Hint:As we are given that the lower energy level is the ground state, we can use the formula for finding the number of spectral lines to determine the excited state level. The UV radiations in the spectrum only correspond to the Lyman series, that is, when transitions occur to the first energy level. Hence, if we get the excited state level, we can draw the energy level diagram to count the number of lines that fall onto the first energy level.
Formulas used: Number of lines observed when transition occurs to the ground state:
Number of spectral lines = $\dfrac{{n(n - 1)}}{2}$
Where $n$ is the higher energy level

Complete step by step answer:
We are given that the transition occurs to the ground state. That is, the lower energy level is the first shell. Our next job is to find a higher energy level. For this, we make use of the formula which gives us the number of lines observed when transition occurs to the ground state:
Number of spectral lines = $\dfrac{{n(n - 1)}}{2}$
Where $n$ is the higher energy level
We are given that the total number of lines observed is ten. Substituting this, we get:
$10 = \dfrac{{n(n - 1)}}{2} \Rightarrow 20 = {n^2} - n$
We have to solve this quadratic to get the value of $n$.
${n^2} - n - 20 = 0 \Rightarrow {n^2} - 5n + 4n - 20 = 0$
Selecting the common term and factoring, we get:
$n(n - 5) + 4(n - 5) = 0$
Hence, we get:
$(n - 5)(n + 4) = 0 \Rightarrow n = 5,n = - 4$
We choose the value of $n = 5$ as $n$ cannot be a negative number.
Now, we know that in the spectrum of Hydrogen, UV lines occur only in the Lyman series, that is, when the transition occurs from higher states to the ground state (first energy level).
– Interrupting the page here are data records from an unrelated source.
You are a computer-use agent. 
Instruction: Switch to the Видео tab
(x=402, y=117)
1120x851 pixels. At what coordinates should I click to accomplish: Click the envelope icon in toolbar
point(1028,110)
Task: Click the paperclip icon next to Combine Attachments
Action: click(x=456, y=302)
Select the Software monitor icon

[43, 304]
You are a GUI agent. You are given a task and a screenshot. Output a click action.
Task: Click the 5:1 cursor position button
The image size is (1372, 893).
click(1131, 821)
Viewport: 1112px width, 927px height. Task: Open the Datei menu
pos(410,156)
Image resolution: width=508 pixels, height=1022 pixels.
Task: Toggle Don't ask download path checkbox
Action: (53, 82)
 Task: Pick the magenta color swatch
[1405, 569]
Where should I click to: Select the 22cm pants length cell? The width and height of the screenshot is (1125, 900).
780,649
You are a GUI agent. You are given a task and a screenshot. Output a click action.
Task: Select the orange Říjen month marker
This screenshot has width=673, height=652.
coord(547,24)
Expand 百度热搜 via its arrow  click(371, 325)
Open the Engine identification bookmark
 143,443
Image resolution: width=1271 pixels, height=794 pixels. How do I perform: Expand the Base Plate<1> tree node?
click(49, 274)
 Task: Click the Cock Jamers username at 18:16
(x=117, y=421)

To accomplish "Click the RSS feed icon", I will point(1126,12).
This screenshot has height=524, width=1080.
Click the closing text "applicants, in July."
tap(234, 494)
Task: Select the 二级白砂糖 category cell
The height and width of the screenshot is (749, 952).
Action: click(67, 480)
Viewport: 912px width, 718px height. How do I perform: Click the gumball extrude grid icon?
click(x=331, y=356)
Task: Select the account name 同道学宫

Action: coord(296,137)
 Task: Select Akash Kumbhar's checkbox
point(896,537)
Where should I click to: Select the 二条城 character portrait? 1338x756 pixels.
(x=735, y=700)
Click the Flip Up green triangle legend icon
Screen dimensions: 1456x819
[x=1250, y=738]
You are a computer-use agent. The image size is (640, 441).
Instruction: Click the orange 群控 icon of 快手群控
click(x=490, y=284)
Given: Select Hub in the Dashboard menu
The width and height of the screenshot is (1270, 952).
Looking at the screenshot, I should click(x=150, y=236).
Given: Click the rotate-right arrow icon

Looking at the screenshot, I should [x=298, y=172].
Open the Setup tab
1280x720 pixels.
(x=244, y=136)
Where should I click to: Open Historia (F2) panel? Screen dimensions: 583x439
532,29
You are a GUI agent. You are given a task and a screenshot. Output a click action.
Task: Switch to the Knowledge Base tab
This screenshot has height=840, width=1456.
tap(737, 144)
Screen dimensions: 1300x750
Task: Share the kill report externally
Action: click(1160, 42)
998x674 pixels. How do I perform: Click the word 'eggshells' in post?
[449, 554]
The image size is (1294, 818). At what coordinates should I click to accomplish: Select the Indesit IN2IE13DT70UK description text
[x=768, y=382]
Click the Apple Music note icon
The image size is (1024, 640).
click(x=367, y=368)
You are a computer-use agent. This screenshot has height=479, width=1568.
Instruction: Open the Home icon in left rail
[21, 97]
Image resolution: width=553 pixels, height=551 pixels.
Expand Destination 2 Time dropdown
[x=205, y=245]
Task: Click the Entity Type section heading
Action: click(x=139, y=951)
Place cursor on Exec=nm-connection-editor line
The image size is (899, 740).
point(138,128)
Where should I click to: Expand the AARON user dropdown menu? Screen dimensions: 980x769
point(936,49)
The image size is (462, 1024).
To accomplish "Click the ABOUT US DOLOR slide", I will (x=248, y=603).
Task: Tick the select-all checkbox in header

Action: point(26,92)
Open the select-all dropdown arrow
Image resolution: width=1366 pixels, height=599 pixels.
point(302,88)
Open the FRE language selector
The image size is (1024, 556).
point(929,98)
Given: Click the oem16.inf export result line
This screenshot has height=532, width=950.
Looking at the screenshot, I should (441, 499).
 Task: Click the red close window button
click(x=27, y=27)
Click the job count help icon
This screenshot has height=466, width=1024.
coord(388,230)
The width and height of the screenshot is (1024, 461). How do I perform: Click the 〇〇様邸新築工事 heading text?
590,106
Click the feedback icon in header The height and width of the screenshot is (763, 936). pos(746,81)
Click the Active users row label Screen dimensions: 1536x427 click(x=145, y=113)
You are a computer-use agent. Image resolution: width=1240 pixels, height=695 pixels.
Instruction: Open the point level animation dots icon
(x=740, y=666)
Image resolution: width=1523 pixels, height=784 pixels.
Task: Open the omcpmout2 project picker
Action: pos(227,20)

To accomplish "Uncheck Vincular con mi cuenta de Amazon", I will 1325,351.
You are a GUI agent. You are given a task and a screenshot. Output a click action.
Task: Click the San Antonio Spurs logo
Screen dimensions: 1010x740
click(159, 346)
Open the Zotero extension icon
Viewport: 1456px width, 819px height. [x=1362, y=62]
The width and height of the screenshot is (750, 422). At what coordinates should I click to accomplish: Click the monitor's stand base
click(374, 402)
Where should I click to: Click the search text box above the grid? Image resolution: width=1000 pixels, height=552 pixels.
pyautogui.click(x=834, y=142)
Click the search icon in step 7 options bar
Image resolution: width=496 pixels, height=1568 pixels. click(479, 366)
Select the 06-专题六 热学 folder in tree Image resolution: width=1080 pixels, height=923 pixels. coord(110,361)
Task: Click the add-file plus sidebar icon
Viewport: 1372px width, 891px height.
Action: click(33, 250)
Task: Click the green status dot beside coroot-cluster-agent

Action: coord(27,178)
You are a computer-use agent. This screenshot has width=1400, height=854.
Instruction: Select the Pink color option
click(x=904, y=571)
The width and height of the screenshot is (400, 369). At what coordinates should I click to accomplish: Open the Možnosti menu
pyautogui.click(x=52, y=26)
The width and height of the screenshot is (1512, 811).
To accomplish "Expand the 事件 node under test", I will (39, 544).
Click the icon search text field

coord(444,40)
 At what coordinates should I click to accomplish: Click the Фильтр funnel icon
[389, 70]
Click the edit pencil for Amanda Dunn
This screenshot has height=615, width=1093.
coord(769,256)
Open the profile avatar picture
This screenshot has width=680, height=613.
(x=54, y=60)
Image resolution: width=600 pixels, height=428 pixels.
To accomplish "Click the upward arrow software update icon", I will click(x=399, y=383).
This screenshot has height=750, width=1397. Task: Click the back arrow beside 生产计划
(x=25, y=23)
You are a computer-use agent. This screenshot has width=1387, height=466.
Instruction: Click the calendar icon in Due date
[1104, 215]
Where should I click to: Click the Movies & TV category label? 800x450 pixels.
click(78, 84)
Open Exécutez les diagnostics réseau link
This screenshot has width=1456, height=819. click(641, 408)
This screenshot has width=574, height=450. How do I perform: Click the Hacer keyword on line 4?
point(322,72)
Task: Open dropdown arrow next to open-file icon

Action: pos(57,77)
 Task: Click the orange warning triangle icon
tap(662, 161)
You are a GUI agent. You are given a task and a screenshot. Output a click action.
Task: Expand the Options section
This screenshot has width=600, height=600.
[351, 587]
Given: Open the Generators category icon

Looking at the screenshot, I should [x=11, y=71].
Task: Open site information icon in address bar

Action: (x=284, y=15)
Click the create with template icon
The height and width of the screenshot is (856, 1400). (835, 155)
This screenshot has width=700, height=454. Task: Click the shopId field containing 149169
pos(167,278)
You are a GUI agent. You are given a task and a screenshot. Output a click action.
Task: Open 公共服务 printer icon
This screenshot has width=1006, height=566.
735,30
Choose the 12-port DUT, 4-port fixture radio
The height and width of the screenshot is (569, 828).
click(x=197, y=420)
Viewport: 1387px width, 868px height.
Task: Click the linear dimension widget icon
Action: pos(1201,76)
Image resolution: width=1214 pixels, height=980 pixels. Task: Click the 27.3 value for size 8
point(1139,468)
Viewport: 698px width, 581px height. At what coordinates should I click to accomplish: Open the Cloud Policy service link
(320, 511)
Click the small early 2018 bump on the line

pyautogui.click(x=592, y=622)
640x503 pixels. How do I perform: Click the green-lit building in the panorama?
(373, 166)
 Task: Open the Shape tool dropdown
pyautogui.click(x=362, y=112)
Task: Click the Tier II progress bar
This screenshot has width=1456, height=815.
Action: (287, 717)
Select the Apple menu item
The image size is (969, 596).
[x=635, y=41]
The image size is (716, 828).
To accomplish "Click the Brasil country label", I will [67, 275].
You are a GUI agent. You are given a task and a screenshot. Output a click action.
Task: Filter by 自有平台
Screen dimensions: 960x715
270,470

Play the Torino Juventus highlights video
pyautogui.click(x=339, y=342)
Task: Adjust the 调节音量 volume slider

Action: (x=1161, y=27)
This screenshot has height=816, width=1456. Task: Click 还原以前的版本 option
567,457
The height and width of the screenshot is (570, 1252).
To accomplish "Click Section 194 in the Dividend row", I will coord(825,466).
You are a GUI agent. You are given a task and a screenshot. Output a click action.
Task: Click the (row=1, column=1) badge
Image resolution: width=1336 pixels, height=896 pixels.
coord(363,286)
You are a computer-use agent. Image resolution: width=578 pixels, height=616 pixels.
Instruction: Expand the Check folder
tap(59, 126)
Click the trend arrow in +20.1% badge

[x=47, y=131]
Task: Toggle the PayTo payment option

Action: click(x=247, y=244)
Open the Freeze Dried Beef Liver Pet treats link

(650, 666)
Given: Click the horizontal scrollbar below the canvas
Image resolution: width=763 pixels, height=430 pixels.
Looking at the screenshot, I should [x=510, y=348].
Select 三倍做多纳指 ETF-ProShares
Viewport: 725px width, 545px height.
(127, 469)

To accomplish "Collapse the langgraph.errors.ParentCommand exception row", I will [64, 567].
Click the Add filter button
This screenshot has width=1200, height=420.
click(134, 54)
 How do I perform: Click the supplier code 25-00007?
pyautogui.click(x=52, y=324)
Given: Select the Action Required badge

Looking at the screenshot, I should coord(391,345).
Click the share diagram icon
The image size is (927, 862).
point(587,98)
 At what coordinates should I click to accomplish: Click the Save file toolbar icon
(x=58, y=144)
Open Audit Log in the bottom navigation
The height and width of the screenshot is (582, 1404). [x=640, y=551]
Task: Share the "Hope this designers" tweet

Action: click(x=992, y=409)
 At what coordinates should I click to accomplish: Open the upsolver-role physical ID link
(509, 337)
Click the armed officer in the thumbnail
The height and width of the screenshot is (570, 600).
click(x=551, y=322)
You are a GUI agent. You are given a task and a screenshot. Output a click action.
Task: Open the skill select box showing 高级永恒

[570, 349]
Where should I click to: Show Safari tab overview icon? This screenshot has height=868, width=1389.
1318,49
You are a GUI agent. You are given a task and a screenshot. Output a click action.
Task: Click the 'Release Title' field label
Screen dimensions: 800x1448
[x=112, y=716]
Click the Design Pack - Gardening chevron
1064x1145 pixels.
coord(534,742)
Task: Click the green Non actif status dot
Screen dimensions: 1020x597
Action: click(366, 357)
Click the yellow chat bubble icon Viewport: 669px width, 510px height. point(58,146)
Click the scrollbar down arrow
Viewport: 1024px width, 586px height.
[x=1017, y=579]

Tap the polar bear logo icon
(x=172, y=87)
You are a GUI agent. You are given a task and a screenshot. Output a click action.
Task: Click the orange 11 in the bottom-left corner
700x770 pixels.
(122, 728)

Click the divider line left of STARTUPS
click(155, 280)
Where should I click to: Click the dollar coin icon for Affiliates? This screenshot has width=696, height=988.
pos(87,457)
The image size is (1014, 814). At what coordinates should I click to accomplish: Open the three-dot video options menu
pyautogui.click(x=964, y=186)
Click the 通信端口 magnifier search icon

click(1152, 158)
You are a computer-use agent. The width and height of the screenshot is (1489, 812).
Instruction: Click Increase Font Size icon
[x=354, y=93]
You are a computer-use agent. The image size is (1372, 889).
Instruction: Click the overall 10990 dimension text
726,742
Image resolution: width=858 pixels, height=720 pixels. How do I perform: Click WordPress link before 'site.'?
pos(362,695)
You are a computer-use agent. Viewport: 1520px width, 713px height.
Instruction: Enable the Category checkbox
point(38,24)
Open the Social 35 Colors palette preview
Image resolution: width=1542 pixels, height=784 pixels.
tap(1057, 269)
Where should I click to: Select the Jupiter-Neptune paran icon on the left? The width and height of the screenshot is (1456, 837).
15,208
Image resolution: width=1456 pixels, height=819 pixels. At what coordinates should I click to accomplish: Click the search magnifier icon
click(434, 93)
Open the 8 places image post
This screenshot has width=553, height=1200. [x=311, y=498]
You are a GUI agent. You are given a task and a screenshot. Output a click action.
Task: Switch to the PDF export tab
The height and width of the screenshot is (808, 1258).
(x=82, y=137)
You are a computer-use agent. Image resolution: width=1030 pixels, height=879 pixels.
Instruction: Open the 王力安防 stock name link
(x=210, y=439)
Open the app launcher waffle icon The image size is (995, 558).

Here, as the highest energy level as we found out is $n = 5$, the Lyman series can have transitions from $n = 5$ to $n = 1$, $n = 4$ to $n = 1$, $n = 3$ to $n = 1$ and $n = 2$ to $n = 1$. Thus, there are four transitions which can take place in the Lyman series, all which corresponds to UV light. The energy level diagram of the UV radiations would look like this:

Thus, the correct option to be marked is option B.

Note:
The transitions from all levels are due to the result of de-excitation from level five. For example, in the transition from $n = 3$ to $n = 1$, the electron first gets de-excited from $n = 5$ to $n = 3$ (this transition would lie in the Paschen series, and hence, would be emitted as infrared radiation) and then from there to the ground state. Note that the rest of the six lines (emissions other than UV) out of the ten are observed due to the de-excitation to the second, third and fourth levels.